(Data excerpts)
--- START ---
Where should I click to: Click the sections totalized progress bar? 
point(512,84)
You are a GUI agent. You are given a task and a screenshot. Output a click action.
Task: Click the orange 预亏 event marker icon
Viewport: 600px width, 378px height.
--- END ---
--- START ---
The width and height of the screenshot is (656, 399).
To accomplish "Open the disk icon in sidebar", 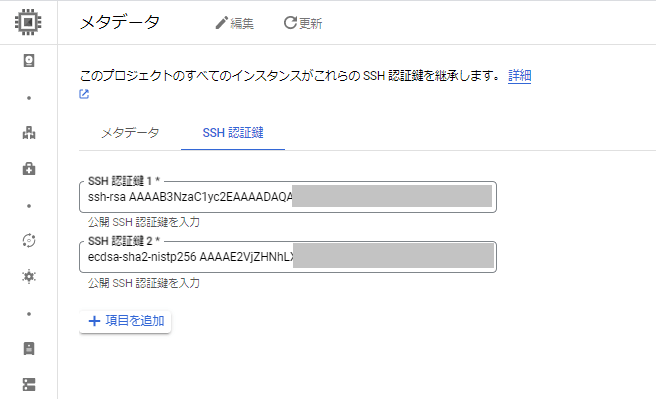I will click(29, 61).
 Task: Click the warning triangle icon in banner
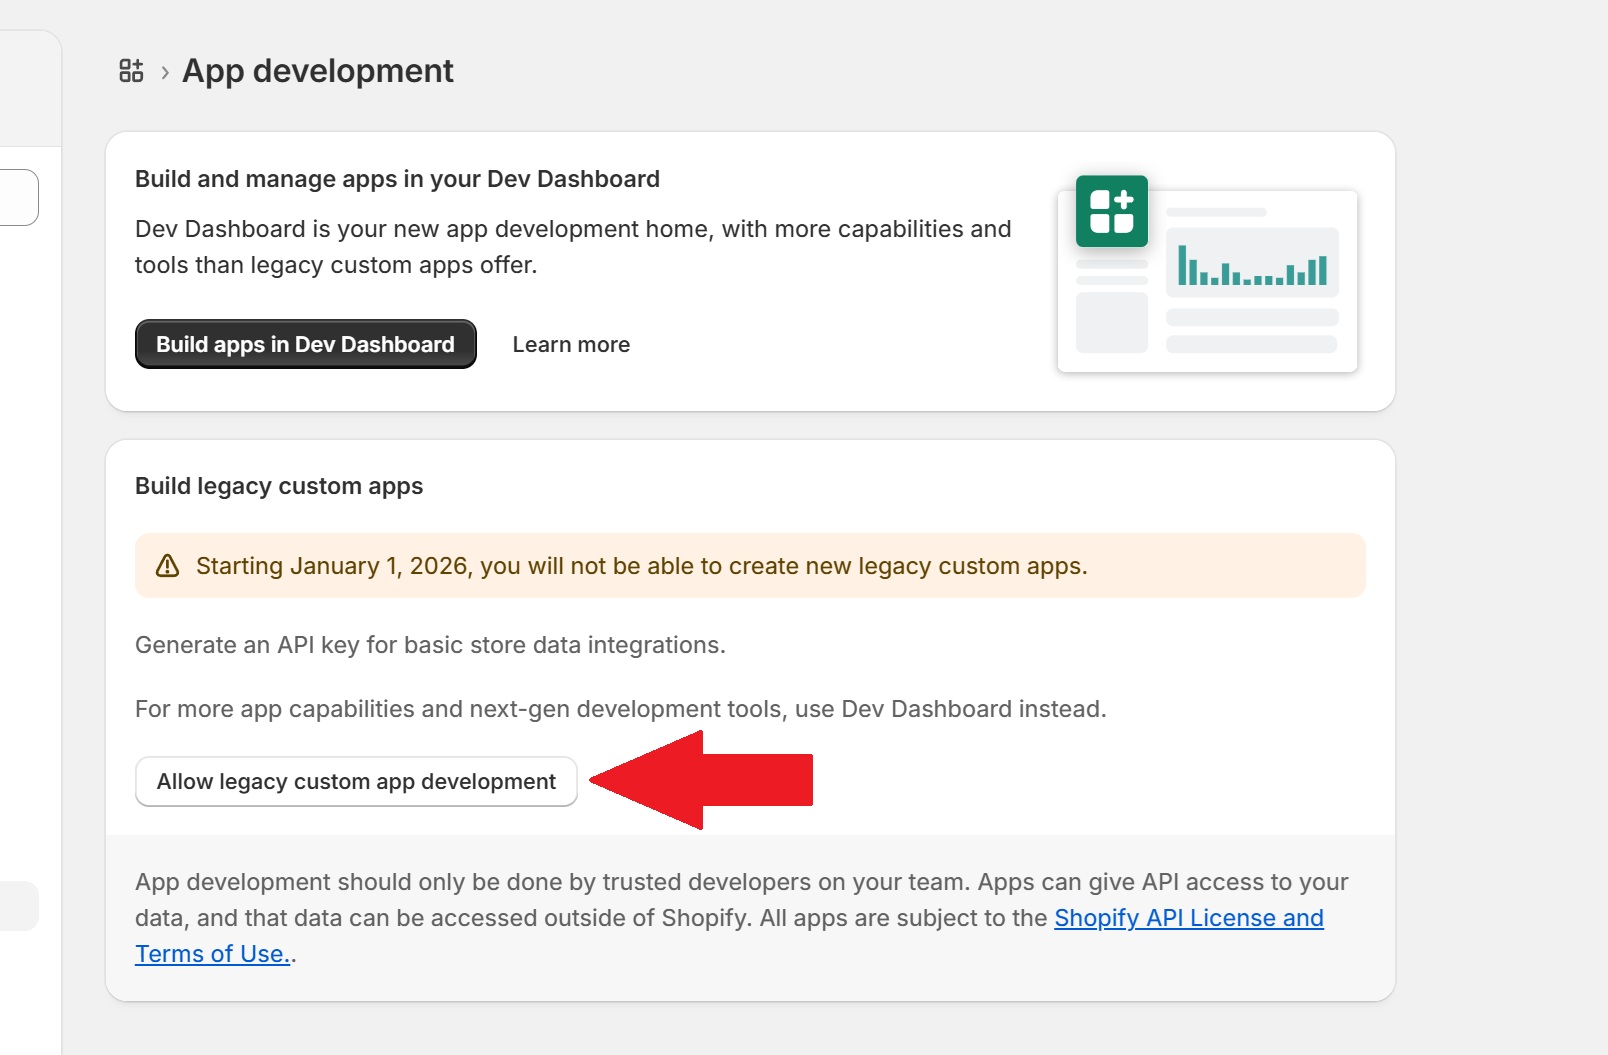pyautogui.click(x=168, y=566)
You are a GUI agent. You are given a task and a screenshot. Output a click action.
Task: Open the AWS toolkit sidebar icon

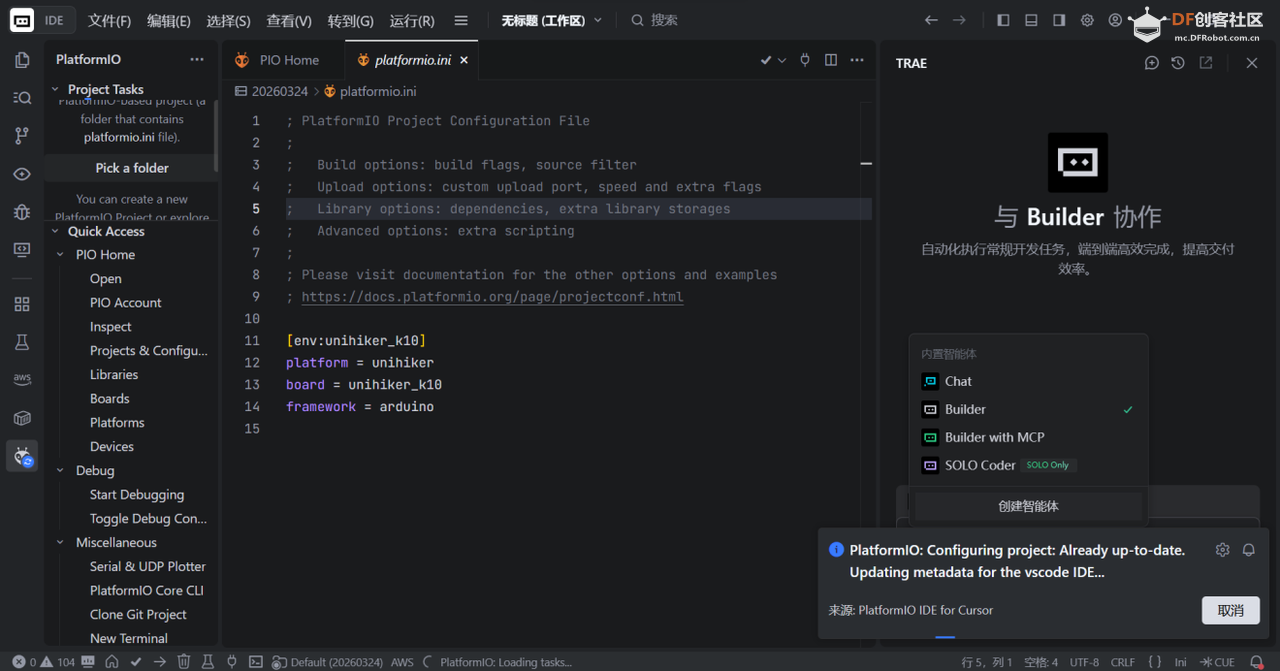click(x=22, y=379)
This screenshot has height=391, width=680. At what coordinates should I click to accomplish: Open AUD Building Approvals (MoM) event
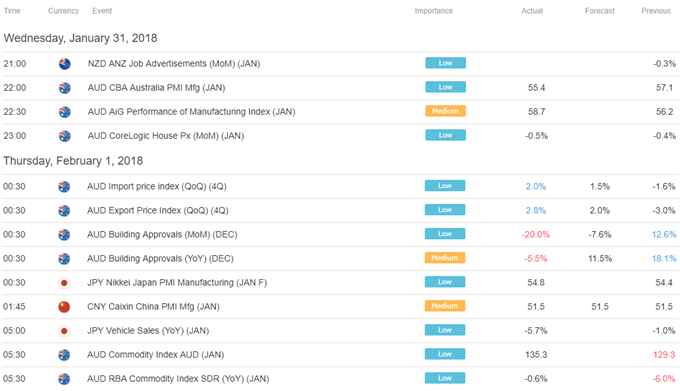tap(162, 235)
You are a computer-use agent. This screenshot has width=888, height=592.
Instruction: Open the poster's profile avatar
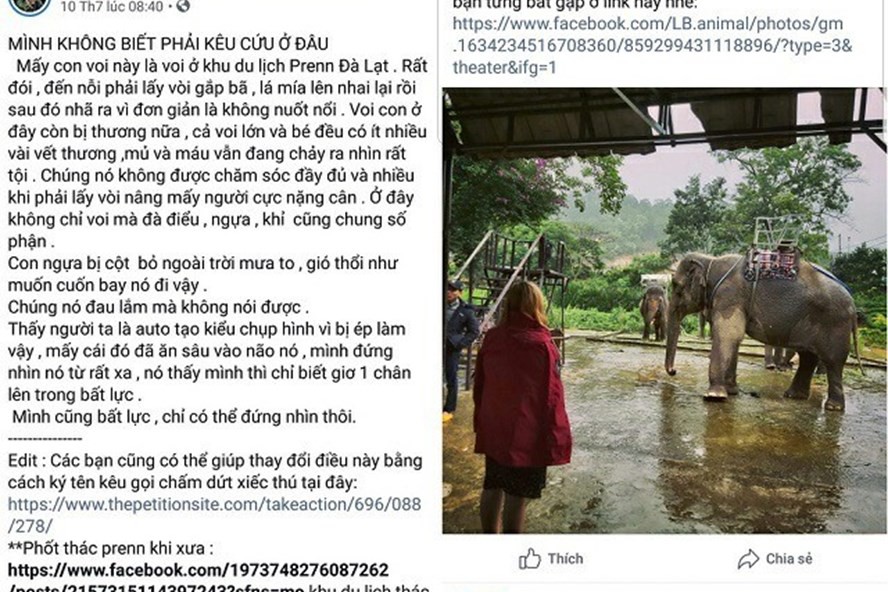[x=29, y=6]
--- END ---
WHAT IS EXPECTED: In the data above, retype exactly and only the lines between the one holding "Where should I" and the one holding "Viewport: 600px width, 378px height.", inclusive.

RESULT OF THIS TASK:
Where should I click to: Click the sections totalized progress bar? 
point(512,84)
You are a GUI agent. You are given a task and a screenshot. Output a click action.
Task: Click the orange 预亏 event marker icon
Viewport: 600px width, 378px height.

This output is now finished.